→ **Task**
Give back exactly the lines from the one that holds "The height and" through the final line of the data; omit the pictures and add nothing.

Dataset entries:
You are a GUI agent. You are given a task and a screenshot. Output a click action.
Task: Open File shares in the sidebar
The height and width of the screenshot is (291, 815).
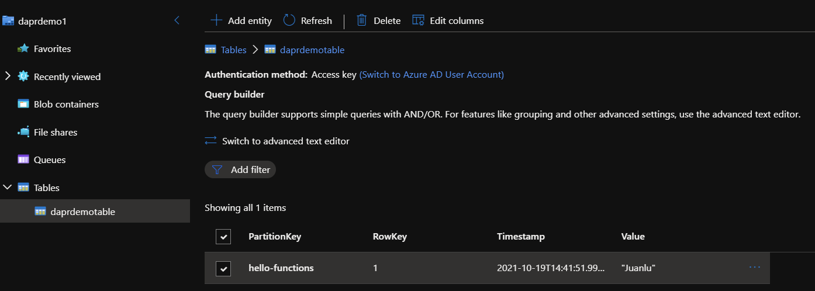(56, 133)
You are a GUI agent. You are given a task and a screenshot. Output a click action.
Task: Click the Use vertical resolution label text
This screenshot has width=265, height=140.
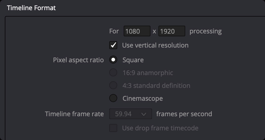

→ **Output for this task**
The height and width of the screenshot is (291, 815).
(56, 133)
You are a GUI agent. You are given a task and a screenshot. Output a click action.
Task: Click the Use vertical resolution label text
This screenshot has width=265, height=140.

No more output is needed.